0
votes

I am trying to count the number of documents that are in each possible state in a particular Arango collection.

This should be possible in 1 pass over all of the documents using a bucket-sort like strategy where you iterate over all documents, if the value for the state hasn't been seen before, you add a counter with a value of 1 to a list. If you have seen that state before, you increment the counter. Once you've reached the end, you'll have a counter for each possible state in the DB that indicates how many documents are currently stored with that state.

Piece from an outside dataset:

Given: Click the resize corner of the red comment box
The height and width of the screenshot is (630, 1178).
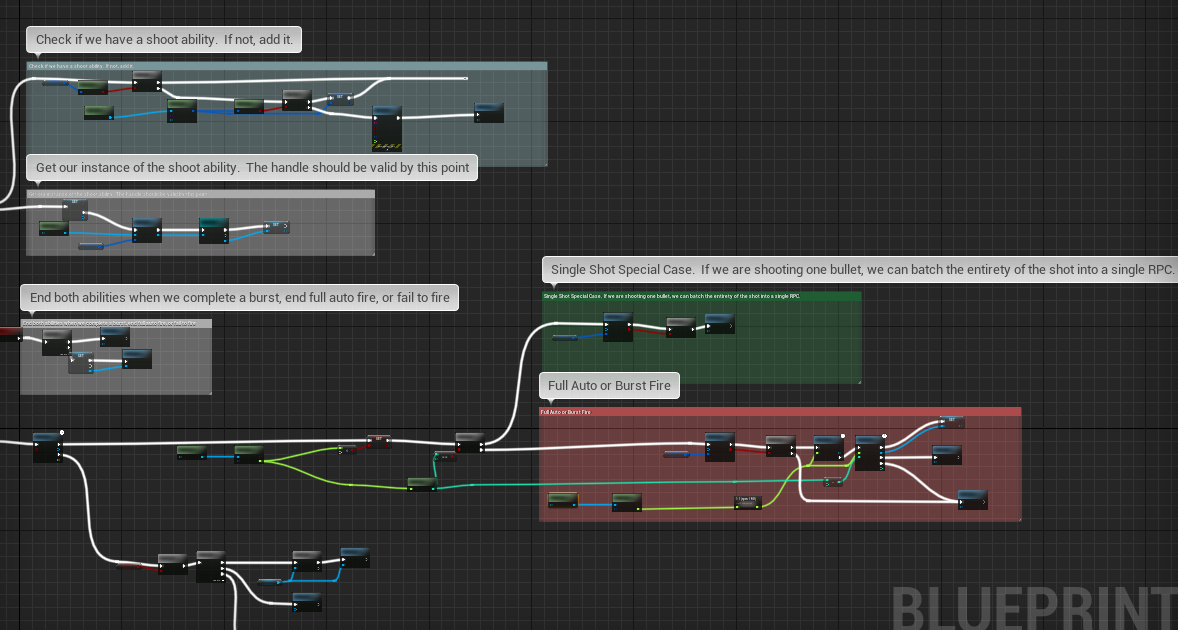Looking at the screenshot, I should coord(1018,517).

I can't seem to figure out how to write this type of logic in AQL to submit as a query. Current strategy is like this:

  1. Loop over all documents, filtering only docs of a particular state.
  2. Loop over all documents, filtering only docs of a different particular state.
  3. ...
  4. All states have been filtered.
  5. Return size of each set

This works, but I'm sure it's much slower than it should be. This also means that if we add a new state, we have to update the query to loop over all docs an additional time, filtering based on the new state. A bucket-sort like query would be quick, and would need no updating as new states are created as well.

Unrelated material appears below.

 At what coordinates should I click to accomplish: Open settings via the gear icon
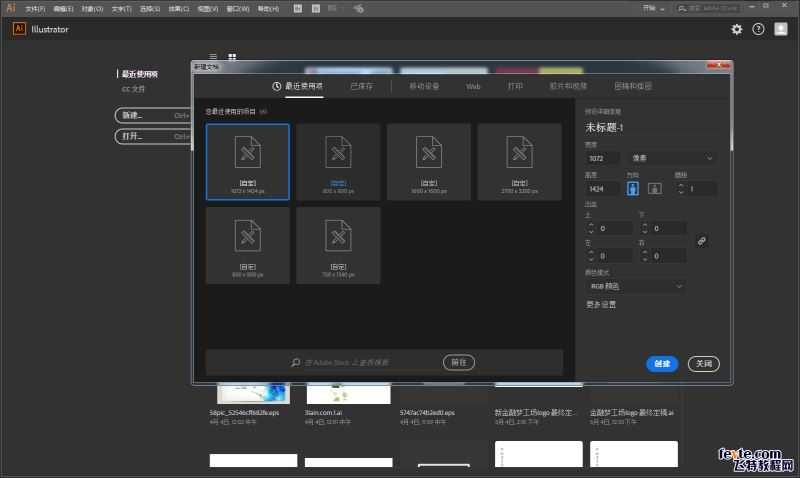pyautogui.click(x=737, y=29)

If these were the documents:

  • {A}
  • {B}
  • {B}
  • {C}
  • {A}

Then I'd like the result to be { A:2, B:2, C:1 } Where A,B,&C are values for a particular field. Current strategy filters like so

LET docsA = (
    FOR doc in collection
        FILTER doc.state == A
        RETURN doc
)

Then manually construct the return object calling LENGTH on each list of docs

Any help or additional info would be greatly appreciated

1

1 Answers

1
votes

What about using a COLLECT function? (see docs here)

FOR doc IN collection
    COLLECT s = doc.state WITH COUNT INTO c
    RETURN { state: s, count: c }

This would return something like:

[
  { state: 'A', count: 23 },
  { state: 'B', count: 2 },
  { state: 'C', count: 45 }
]

Would that accomplish what you are after?